It's the story of an all-American boy who joined the Army, and of the powers that be and what they did to him, alive and dead -- how he was killed in action, how those officers and generals and government men above him used him for publicity, and covered up the truth of his death, and made a mockery of his family's efforts to uncover it, and finally got up to testify before the U. S. Congress, and said that they'd forgotten everything. The dead soldier's name was Pat Tillman, and if you follow the nightly news, cable or Internet news at all, you've surely heard of him, heard at least part of his story.
Pat Tillman was a great football player with a great profile and a California kid's goofy smile and a mind and body like a steel trap. He grew up with his two bothers, and his parents, and he married a girl, Marie, he met at the age of four, playing soccer, and who was his only girlfriend all his life.
He was an athlete, a daredevil. He became a star football linebacker at Arizona State, a star defensive safety with the Arizona Cardinals, a deadly tackler despite his relatively small size (5'11") -- and he was so moved by the tragedy of 9/11, and so inspired by his family's tradition of service in the American military, that he walked out on his career and millions in prime NFL salary to enlist in the Army and fight in Afghanistan.
There he was killed, and sent home in a flag-draped coffin, and given a posthumous silver star by Gen. Stanley McChrystal, and it was explained to Pat's family -- his father Pat Sr., his mother, Mary, his brother Rich, and his wife, Marie -- that Pat, riding the lead vehicle in a convoy that also included his younger brother Kevin, had been caught in an ambush by Taliban forces, and acted heroically to save his men, but had been shot and killed. He became a posthumous media star and was laid to rest in a moving ceremony attended by Vietnam veteran Sen. John McCain.

■ ■ ■

Set exercise A — Reproduce the rows from the line containing "You are a GUI" through the last row, with both ends included. Leave the pictures out of your answer.
Set exercise B — Please carry on the piece about Pat Tillman from where it stops.

[Stored items from a collection]
■ ■ ■

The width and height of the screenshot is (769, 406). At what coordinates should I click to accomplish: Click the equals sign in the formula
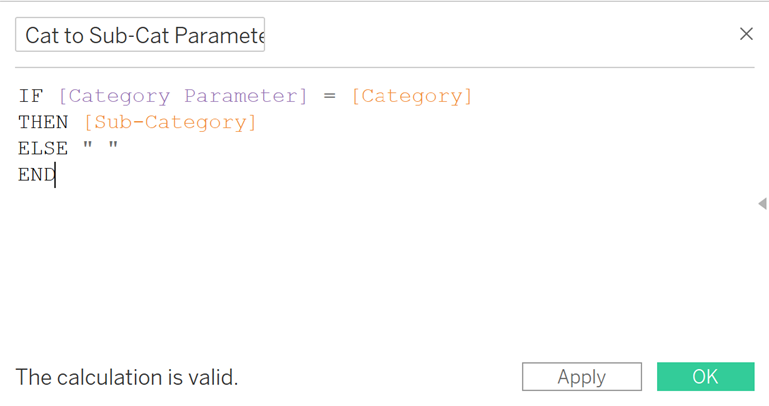coord(330,96)
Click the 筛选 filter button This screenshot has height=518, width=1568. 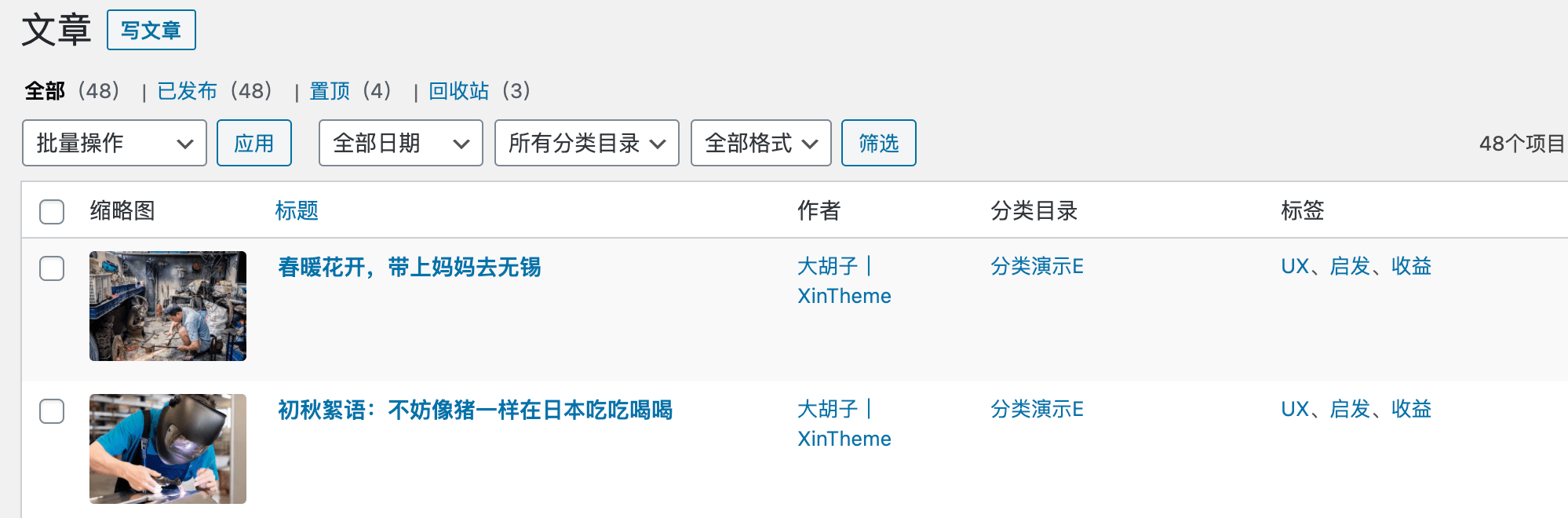pos(878,143)
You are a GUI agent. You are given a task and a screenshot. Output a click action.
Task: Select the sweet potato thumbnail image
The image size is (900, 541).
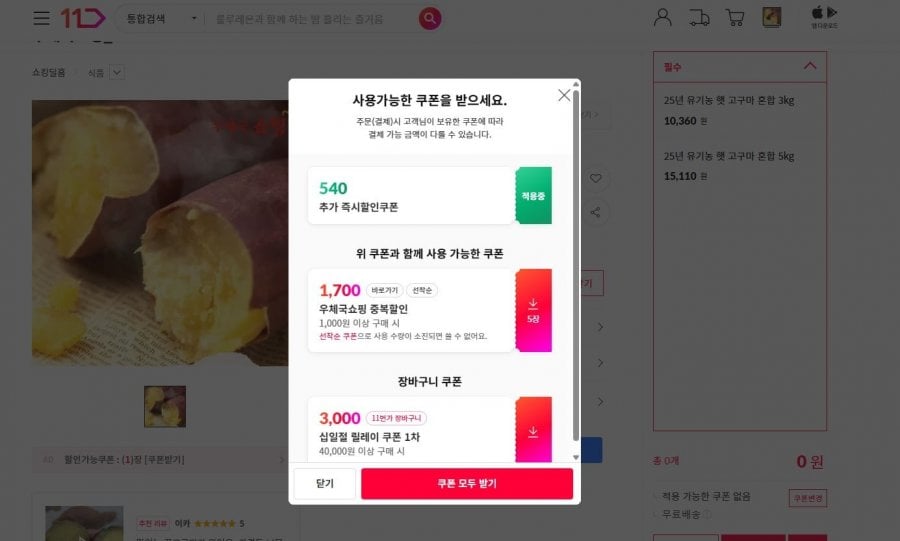point(165,406)
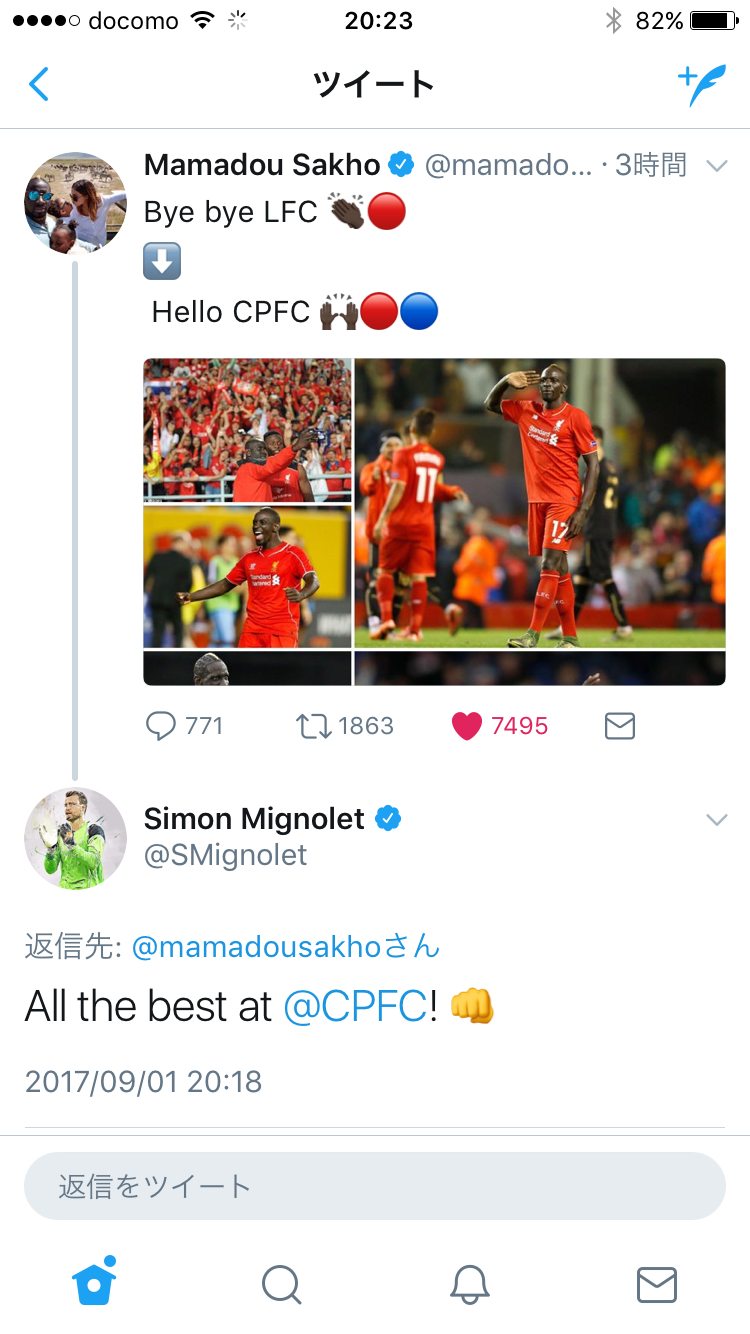The image size is (750, 1334).
Task: Tap the back arrow icon
Action: click(x=39, y=85)
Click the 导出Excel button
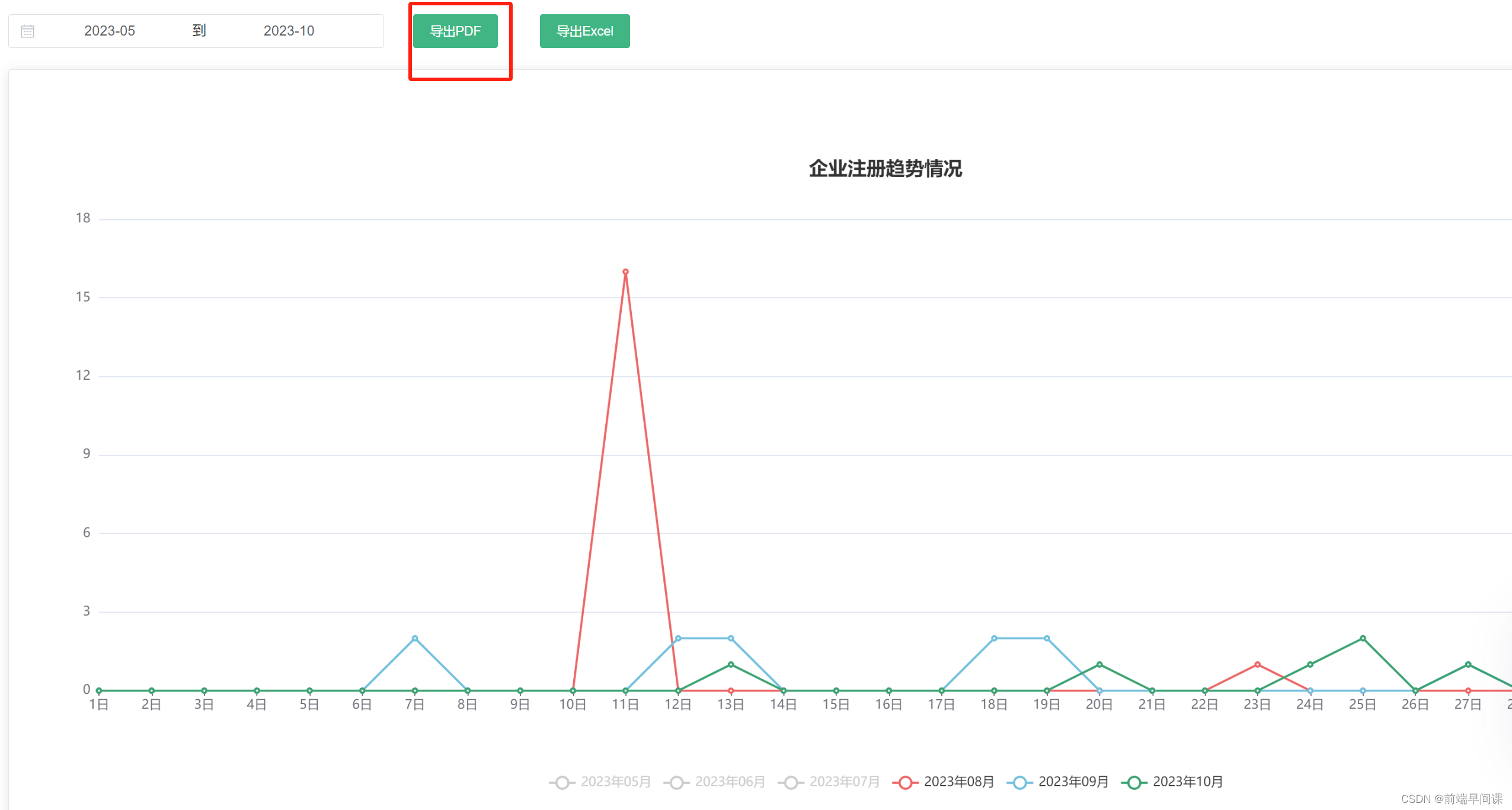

■ ■ ■

Final answer A —
You are a GUI agent. You are given a task and a screenshot. Output a click action.
Task: Select the sweet potato thumbnail image
The image size is (900, 541).
point(165,406)
The image size is (750, 1334).
Task: Tap the back arrow icon
Action: click(x=39, y=85)
Click the 导出Excel button

Final answer B —
But it wasn't true. It was a lie, a cover-up. Pat had been killed by friendly fire: rifle bursts from the U.S. soldiers in the rear of the convoy, who may have been frightened or excited or trigger-happy, but, in any case, killed some of their own men, including Pat, despite his attempts to identify himself, despite his screams of "I'm Pat Tillman! I'm Pat Tillman!"
The shooters didn't listen.
The Tillmans were smart. They were gutsy. They were an all-American family but they soaked up different influences, listened to different drummers. They were agnostics or atheists, and big readers, and Pat -- a college academic star and another big reader who had been through the Bible, Emerson and Thoreau -- had an appointment with radical writer Noam Chomsky when he returned from his tours.
So dad Pat Sr. and mother Mary (especially Mary) began to dig into the case. They pored over the much redacted files, learned that evidence had been deliberately destroyed, soldiers (friends of Pat) told by superiors to keep the truth from them. They asked question after question of Army men who basically said (without saying) that they should take Pat's medals and his media glory and shut up. It stops here, the powers that be insisted.
The Tillman family wouldn't shut up. They forced an Army investigation, and it was concluded (admitted finally) that Pat had been killed not by the enemy but by friendly fire, and the investigation's head took the fall. (He talks on camera here, and it's obvious that he was screwed over.) It stops here, the powers that be insisted.
But the Tillmans wouldn't stop. They forced a congressional investigation, with Secretary of Defense Donald Rumsfeld and a bunch of generals and high-rankers all under subpoena. Kevin, Mary and Pat spoke before Chairman Henry Waxman, and Kevin begged that the truth be told. There were emails and notes proving that the true story had been given to all these men, that they damned well knew it all, these highly placed powers that were.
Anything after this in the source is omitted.